O meu dia foi frio e vazio desde o início. Embora pela manhã eu ainda procurasse razões para acreditar que tudo poderia voltar ao normal e teria sido nada mais que mais uma das milhões de brigas (como sou tolo!). Evitei o contato direto ao longo de toda a manhã. Fui covarde. Admito. Não queria correr o risco de uma nova briga, ou pior, da triste realidade de ser ignorado e desprezado.
Fiz de tudo para me ocupar e não pensar e não procurar mandar uma mensagem ou ligar, menos ainda aparecer na casa dela, em um ato desesperado de olhar para aqueles lindos olhos que me fazem me perder.
Mergulhei no playstation e fingi que meu mundo tinha retornado ao período em que tinha 16 anos. Nada importava tanto quanto passar aquela fase ou descobrir o que estava por trás daquela história macabra onde eu exercia o papel de herói, pelo menos por alguns momentos. Não funcionou por muito tempo. Logo me recordei que o videogame é uma ótima distração, mas depois dos 21 acredito que ele vai muito bem como passatempo entre o sexo e o beijo na boca, nada além disso. Ok. Estou exagerando.
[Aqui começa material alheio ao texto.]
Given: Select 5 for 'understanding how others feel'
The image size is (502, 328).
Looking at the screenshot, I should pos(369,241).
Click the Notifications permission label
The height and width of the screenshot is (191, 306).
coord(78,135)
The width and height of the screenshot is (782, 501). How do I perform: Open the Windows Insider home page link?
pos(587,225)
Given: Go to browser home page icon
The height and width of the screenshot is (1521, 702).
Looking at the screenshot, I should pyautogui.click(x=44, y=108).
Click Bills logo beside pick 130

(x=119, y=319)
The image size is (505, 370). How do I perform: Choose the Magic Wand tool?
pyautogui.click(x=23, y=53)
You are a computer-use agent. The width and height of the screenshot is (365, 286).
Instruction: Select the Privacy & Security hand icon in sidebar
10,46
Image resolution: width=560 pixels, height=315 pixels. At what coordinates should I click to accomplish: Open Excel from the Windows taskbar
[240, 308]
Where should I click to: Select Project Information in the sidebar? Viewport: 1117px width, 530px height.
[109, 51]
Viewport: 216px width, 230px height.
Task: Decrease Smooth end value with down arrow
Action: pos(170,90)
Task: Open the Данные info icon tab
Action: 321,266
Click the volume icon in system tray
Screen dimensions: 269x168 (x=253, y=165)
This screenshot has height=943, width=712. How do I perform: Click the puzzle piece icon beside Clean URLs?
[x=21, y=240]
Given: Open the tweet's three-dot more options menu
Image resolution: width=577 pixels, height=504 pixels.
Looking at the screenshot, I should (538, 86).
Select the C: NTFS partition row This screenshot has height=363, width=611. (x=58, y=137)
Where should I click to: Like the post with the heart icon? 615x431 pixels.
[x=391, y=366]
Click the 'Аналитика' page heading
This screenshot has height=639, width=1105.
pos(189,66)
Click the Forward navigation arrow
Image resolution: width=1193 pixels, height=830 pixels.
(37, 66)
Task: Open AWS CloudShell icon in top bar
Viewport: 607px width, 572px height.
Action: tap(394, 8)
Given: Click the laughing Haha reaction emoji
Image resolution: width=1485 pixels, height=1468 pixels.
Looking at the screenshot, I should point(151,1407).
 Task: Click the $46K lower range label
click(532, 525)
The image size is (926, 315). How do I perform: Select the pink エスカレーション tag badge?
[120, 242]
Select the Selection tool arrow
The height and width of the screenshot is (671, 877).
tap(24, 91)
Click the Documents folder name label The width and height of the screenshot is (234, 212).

Mas o que quero dizer é que mesmo que eu adore me debruçar no universo fantasioso, não consigo mais me desgrudar da realidade enquanto tenho algo que preciso resolver em minha vida, principalmente quando esse problema está relacionado aos sentimentos amorosos.
Não resisti e mandei mensagem. A desgraça estava feita e não tinha como reverter. Fui rechaçado como o previsto e fiz o que pude para manter a pouca conversa embora fosse perceptível que eu era a última pessoa de todo o universo com quem ela gostaria de estar conversando, mesmo que através de meras mensagens em seu celular. A conversa/briga/ quase-barraco durou algumas horas até os dois estarem completamente exaustos e ocupados com afazeres domésticos de um domingo.
Por fim, tentei mais uma vez convencê-la de que um encontro poderia sanar nossas diferenças. Não obtive sucesso em convidá-la para apreciar o pôr-do-sol, nem mesmo para fazer um lanche ou jantar. Previsivelmente fui afastado a todo custo.
Meu dia terminou fúnebre, como já terminam os domingos. Mas para piorar tudo, tive a estranha sensação de que preferiria estar correndo o risco de ser assaltado caminhando a passos bem largos e com a respiração completamente ofegante, em meu caminho de volta para a casa, após um dia praticamente inteiro dedicado a estar com ela. Infelizmente fiquei apenas na saudade. Ela não quis me responder mais e intencionalmente ou não me torturou com a angústia da falta de uma resposta. Fui dormir bem triste e chateado. Sinto uma falta dela absurdamente grande.